TAREFA A:
Responda às perguntas seguintes com base no texto sobre as maiorias absolutas.
(i) Que percentagem dos que votaram pode a oposição representar, segundo o texto?
(ii) A quem atribui o texto a afirmação de que a culpa da crise era os portugueses viverem acima das possibilidades?
(iii) Como é descrito o BE no texto?
TAREFA B: Escreva a continuação do texto sobre as maiorias absolutas a partir do ponto em que ele termina.

TEXTO FORNECIDO:
+ + + +

Se calhar o que os portugueses não querem é voltar a dar maiorias absolutas a partidos porque aqueles que tiveram o voto dos portugueses nesse sentido não o usaram com responsabilidade e mostraram o perigo que é ter um partido com maioria absoluta - porque os partidos, em Portugal, pelo menos, não têm uma cultura democrática e não sabem ter maioria absoluta sem resvalar para o autoritarismo ditatorial ou paternalista.
Agem como se não tivessem que governar para todos os portugueses, como se não houvesse uma oposição que representa 30 ou 40% dos que votaram, como se a democracia e o Parlamento não fossem lugares de discussão, de compromissos, de cedências.
Quem não se lembra da maioria absoluta do PS de Sócrates onde nem ele nem os ministros se davam, sequer, ao trabalho de ouvir a oposição ou os movimentos e organizações sociais; quem não se lembra de ele e os seus ministros irem para o Parlamento ofender deputados da oposição, com gozos, desde chamar nomes a fazer 'cornos' às pessoas; quem não se lembra que aquela Lurdes Rodrigues já nem se dava ao trabalho de falar com os sindicatos, mandava um secretário qualquer ouvi-los e não queria saber do que diziam e só voltou a falar com eles depois das grandes manifestações de professores; quem não se lembra dos gastos dos gabinetes, das PPP, dos amigos todos sentados no poder, dos abusos de poder...
E quem é que não se lembra deste governo ter chegado ao poder a cortar salários, subir impostos, despedir em massa ao mesmo tempo que chamava sabotadores aos críticos, gozava com as pessoas a chamar-lhes maricas, dizia coisas do género, 'se não estão aqui bem emigrem'; quem não se lembra do Vítor Gaspar dizer que a culpa da crise eram os portugueses viverem acima das possibilidades; quem não se lembra das tentivas de manipular o TC sem o qual estávamos todos indigentes a pedir no meio da rua; dos dois milhões de crianças com fome, os 400 mil jovens emigrados, da arrogância com que cortavam e ainda diziam que era pouco; das ofensas a todos, desde a oposição ao povo que os elegeu; quem não se lembra da destruição da educação pública, da debandada de médicos e enfermeiras para fora do País, tudo feito com discursos de certezas absolutas.
E não parece que o PCP ou o BE seriam diferentes: o PCP sempre foi um partido de paternalismo não-democrático [como se vê pela actuação dos seus sindicatos] e o BE é um partido de intelectuais que dá mais importância ao facto de ter razão que ao interesse das pessoas.

+ + + +

INFORMAÇÃO FORNECIDA:
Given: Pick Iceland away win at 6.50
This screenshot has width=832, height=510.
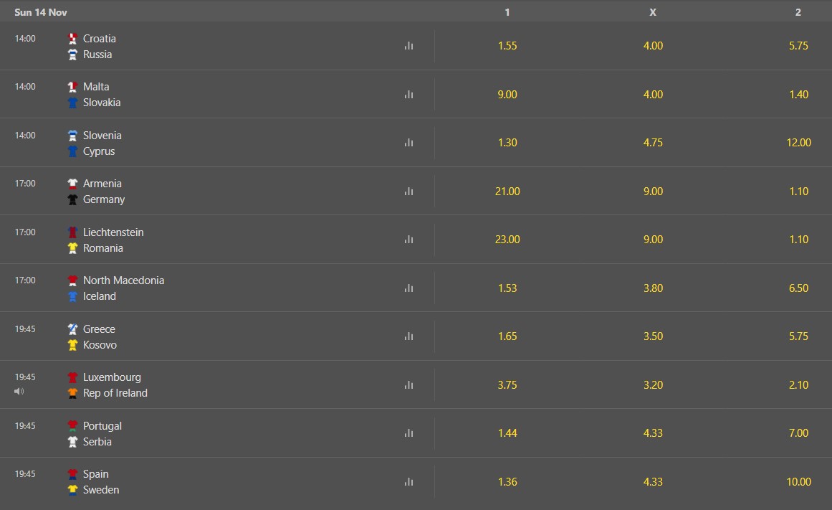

+ + + +

RESPOSTA ESPERADA A:
(i) Pode representar 30 ou 40% dos que votaram.
(ii) O texto atribui essa afirmação a Vítor Gaspar.
(iii) O texto descreve o BE como um partido de intelectuais que dá mais importância ao facto de ter razão do que ao interesse das pessoas.

RESPOSTA ESPERADA B:
Pois este é o problema pelo qual não têm maiorias absolutas e pelo qual não se responsabilizam -se calhar nem vêem o problema, de tal maneira vivem nos meandros dos interesses pessoais e partidários- e ainda têm o descaramento de responsabilizar o povo, que é quem paga na carne estes erros, por não terem votado como queriam ou lhes agradaria.
Pior é que esta cultura de autoritarismo não-democrático, de recusa em aceitar visões diferentes, de recusa em discutir, de denegrir e caluniar críticos e atirá-los para o canto dos sabotadores ou rudes ou o que seja, tem vindo a infectar todos os domínios da sociedade, todas as áreas de trabalho e, a corrosão é já por demais evidente, mesmo com as tentativas de máscara dos intervenientes e dos seus cúmplices, activos e passivos.
Se os partidos não querem fazer um exercício de auto-crítica e mudar as suas práticas, não façam, mas não culpem os portugueses pelas vossas ambições e arrogâncias partidárias.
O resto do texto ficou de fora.